Il conflitto tra patch e mod in Cities: Skylines 🛠️
Il problema tecnico segnalato dall'utente è ricorrente nei titoli con supporto alle modifiche. Ogni aggiornamento ufficiale rompe la compatibilità con centinaia di mod, costringendo i creatori ad aggiornare manualmente i loro lavori. In Cities: Skylines, la dipendenza da queste modifiche è così alta che molti giocatori considerano il gioco base come un prodotto incompleto. La mancanza di un sistema di patch che preservi la stabilità delle mod è un reclamo frequente nella comunità, e questo caso estremo lo esemplifica con crudezza.
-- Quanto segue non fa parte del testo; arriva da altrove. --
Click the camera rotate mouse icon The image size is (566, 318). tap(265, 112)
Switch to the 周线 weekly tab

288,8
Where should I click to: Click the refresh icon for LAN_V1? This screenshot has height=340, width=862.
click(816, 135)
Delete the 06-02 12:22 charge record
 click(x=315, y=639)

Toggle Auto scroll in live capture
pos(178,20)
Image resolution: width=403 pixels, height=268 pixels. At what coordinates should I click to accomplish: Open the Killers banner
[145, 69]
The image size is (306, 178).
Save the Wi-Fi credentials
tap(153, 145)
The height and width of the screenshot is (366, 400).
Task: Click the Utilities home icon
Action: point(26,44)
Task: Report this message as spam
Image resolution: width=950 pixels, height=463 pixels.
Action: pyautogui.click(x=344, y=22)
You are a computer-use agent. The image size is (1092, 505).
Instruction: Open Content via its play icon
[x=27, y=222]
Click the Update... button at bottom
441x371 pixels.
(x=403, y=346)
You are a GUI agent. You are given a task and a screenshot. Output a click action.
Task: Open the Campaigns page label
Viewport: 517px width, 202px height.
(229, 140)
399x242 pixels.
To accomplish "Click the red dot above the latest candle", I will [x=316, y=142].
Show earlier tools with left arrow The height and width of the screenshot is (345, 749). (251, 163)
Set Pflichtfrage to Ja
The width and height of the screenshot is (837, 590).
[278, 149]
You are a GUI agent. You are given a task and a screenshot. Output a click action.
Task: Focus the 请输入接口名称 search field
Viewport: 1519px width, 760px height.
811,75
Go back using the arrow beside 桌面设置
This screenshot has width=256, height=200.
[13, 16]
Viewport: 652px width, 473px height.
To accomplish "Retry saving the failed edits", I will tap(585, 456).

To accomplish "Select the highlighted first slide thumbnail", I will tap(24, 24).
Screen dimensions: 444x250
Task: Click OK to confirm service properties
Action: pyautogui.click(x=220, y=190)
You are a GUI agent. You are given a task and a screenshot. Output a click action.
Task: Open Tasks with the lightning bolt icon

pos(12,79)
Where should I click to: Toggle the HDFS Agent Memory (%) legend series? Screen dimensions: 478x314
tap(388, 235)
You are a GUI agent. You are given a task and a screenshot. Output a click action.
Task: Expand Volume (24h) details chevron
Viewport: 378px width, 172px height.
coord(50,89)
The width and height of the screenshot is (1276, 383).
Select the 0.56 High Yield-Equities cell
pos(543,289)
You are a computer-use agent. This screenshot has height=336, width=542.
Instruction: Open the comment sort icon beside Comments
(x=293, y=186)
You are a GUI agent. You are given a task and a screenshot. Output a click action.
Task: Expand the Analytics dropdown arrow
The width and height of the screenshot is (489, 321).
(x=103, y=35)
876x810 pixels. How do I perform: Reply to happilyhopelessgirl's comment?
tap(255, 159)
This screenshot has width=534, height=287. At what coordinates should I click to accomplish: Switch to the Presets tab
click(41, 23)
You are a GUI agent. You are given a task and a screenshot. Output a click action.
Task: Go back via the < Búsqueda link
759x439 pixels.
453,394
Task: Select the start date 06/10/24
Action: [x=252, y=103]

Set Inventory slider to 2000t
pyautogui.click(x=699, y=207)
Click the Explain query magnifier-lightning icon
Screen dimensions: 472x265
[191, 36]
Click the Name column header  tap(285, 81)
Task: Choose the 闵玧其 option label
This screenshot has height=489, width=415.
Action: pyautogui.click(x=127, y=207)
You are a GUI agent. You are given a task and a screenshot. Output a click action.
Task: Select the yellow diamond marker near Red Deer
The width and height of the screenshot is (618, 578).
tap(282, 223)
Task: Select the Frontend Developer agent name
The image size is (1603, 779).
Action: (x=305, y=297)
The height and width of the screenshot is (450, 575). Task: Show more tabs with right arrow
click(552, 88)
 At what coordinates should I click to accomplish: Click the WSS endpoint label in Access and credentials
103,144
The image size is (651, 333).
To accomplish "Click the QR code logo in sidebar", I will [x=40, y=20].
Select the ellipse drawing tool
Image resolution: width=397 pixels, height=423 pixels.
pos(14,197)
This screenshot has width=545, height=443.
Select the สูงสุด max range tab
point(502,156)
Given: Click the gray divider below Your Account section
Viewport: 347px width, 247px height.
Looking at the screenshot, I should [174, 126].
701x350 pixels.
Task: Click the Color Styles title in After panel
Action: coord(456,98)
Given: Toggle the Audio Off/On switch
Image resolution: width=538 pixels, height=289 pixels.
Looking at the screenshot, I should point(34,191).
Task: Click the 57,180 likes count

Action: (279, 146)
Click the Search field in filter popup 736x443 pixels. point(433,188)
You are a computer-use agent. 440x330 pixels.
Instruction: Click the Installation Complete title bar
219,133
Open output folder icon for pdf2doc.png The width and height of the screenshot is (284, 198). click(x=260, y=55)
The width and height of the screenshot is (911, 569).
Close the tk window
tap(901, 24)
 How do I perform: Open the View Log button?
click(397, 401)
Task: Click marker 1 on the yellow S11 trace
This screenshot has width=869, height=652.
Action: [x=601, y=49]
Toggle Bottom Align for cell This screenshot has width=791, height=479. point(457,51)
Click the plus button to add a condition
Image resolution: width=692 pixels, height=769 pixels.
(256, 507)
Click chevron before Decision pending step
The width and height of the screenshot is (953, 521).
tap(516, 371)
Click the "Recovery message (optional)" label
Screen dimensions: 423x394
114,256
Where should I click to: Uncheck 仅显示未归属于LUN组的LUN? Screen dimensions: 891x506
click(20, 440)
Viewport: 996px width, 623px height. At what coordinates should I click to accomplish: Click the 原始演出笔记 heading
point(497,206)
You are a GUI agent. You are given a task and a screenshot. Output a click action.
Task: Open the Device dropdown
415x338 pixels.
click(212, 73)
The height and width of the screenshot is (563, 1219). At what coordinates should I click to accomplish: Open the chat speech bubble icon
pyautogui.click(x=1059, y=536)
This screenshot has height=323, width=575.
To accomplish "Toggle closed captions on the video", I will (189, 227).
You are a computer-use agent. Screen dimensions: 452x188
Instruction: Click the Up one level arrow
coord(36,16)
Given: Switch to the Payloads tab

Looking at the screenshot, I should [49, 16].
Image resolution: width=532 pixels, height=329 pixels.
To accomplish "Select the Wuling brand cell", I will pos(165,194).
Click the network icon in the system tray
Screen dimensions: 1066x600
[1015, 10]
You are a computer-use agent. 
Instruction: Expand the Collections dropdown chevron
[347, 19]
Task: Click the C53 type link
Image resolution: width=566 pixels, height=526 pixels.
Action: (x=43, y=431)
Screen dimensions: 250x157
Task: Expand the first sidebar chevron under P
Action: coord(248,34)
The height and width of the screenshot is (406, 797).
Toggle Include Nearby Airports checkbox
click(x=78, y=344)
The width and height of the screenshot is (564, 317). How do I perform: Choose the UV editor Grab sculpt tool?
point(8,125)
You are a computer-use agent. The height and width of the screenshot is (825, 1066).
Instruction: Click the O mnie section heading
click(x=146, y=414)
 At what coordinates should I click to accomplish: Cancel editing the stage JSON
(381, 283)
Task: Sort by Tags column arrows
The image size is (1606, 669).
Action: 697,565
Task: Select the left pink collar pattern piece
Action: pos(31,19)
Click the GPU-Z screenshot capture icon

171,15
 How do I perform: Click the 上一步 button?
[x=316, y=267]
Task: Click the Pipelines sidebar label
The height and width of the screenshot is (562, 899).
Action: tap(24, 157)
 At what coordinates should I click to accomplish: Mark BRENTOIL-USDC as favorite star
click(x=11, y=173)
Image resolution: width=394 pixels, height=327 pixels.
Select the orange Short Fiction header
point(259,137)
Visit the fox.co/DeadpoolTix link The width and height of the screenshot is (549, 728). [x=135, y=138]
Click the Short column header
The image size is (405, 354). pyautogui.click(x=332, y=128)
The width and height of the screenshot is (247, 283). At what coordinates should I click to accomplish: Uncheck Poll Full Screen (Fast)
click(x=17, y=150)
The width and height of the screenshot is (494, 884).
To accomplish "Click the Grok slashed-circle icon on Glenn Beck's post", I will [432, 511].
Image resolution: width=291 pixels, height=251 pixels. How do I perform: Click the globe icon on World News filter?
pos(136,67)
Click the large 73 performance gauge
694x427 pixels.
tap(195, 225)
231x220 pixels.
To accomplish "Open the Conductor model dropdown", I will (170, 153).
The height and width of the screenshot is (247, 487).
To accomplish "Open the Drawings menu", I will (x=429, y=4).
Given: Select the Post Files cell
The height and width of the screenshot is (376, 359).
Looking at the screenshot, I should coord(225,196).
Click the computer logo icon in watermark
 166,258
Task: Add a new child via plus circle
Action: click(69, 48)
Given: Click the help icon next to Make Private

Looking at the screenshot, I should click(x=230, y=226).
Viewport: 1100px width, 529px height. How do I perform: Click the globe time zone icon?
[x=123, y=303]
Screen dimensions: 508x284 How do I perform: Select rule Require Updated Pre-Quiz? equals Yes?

Undici anni di sofferenza: il giocatore masochista 😅
È curioso che qualcuno dedichi undici anni a un gioco che detesta, sette ore al giorno. Avrebbe potuto imparare a suonare la chitarra, scalare l'Everest o, semplicemente, giocare a qualcos'altro. Ma no. Ha preferito costruire città virtuali mentre malediceva ogni pixel pastello. Forse la sua prossima recensione negativa su Steam sarà per un gioco a cui dedicherà 60.000 ore. Nel frattempo, continueremo a chiederci se il problema sia il gioco o la sua capacità di lasciare il mouse.